El edificio original conserva su carácter tras la intervención arquitectónica. Solo la costumbre hace que veamos ese conjunto como pieza única, aunque sea una unidad relativa. Se trata de una serie de edificaciones industriales de estructura de hormigón realizadas en dos fases: en la calle Alameda la arquitectura es ecléctica, con órdenes gigantes, y fue completada más tarde por una nave paralela, alineada a la minúscula calle Cenicero. Separando ambas está el patio central, ahora al aire libre tras demoler la cubierta preexistente de cerchas metálicas. La última adición, la contemporánea, contribuye a preservar esa integridad ficticia. En el entramado estructural que cierra el patio aparece ahora la pieza más llamativa: un núcleo recubierto con una doble piel textil y retroiluminada que enlaza ambos pabellones. Esta será la imagen que todo el mundo recuerde: una anémona técnica, un corazón artificial de suelos flúor y geometría arborescente. No es únicamente escalera o rampa, ni tan solo tiene un uso de estancia o circulación. En realidad, este lugar sintetiza la naturaleza ambigua del proyecto: "Todos los espacios de gran tamaño son talleres. El resto, Cosa o almacenes", explican los arquitectos. Desde esa propia denominación de La Cosa, como si fuera un alienígena mutante, multiforme e indetectable, los autores se obstinan en eludir el qué mediante la meticulosidad del cómo.

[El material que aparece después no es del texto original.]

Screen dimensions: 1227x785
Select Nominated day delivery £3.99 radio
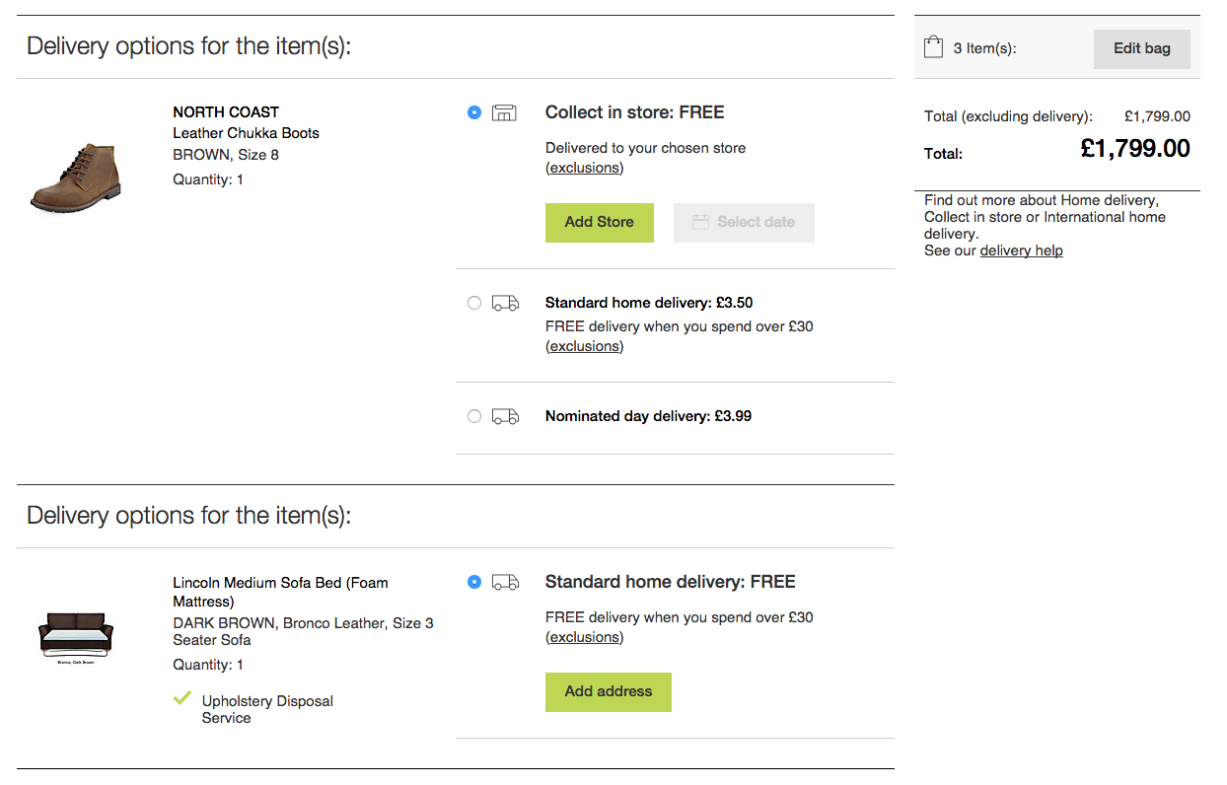click(x=474, y=416)
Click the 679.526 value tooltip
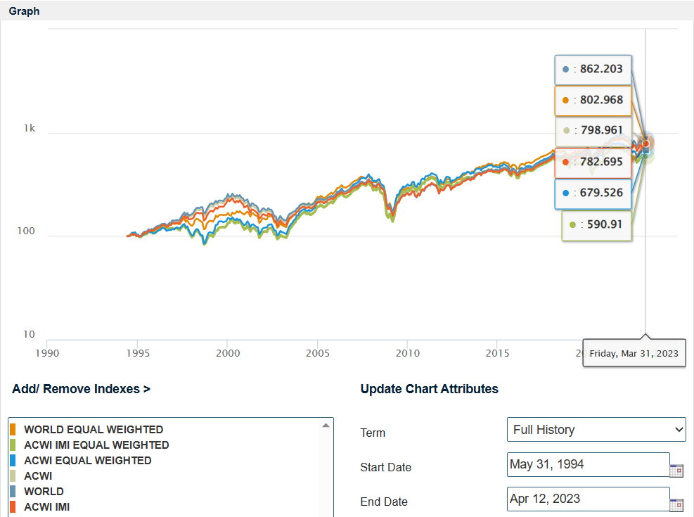This screenshot has width=694, height=517. [x=593, y=192]
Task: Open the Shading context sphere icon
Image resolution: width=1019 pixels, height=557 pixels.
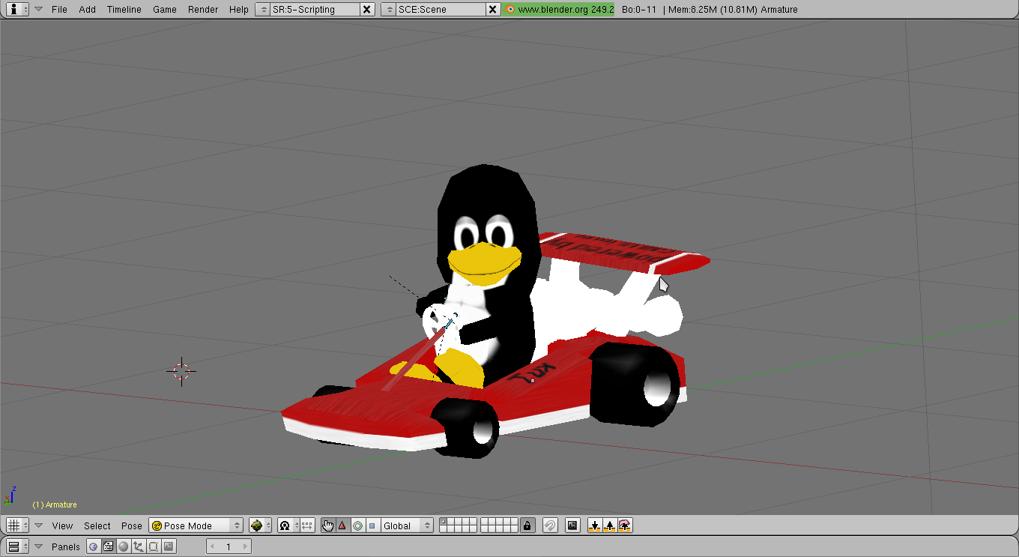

Este nuevo edificio elige no superponerse a lo ya existente; todo está preparado para ser alterado o desaparecer, en caso de necesidad, y ser devuelto a su estado original sin imposiciones. Frente a cierto modelo de rehabilitación fascinado por lo nostálgico-polvoriento (el edificio debe parecer antiguo y maltratado, ¡pobre!), aquí se aboga por una intervención menos fetichista y musealizante. En la Serrería se recurre, parafraseando a Reyner Banham, a lo que podríamos denominar estrategia hot-rod: una carrocería clásica a la que se ha insertado una potente mecánica. No hay aquí despliegue tecnológico, sino exhibición técnica: nada es nuevo ni nunca visto ; más bien se realiza un uso inteligente del catálogo, un ensamblaje adecuado.
La Serrería Belga supone, en realidad, la primera probeta del Medialab-Prado como laboratorio. ¿Cómo vender políticamente un espacio tan indefinido, ni museo ni fundación, y tan dependiente de un público proactivo? Por la zona han desfilado hasta el momento arquitectos-de-reconocido-prestigio con resultados opinables. Es posible que el hecho de haber quedado como la última operación, a la sombra del mucho más mediático CaixaForum, y sumado a los sucesivos parones en la obra (aprovechados como oportunidad para meditar cada paso), haya permitido que el experimento fructifique. Así ha sido; y se ha logrado con la ausencia de sentimentalismo y una precisión a la que puede aspirar solo determinado tipo de arquitectura, hecha con las tripas pero tamizada por la cultura y la empatía. Su edificio, ahora sí, será lo que usted quiera que sea.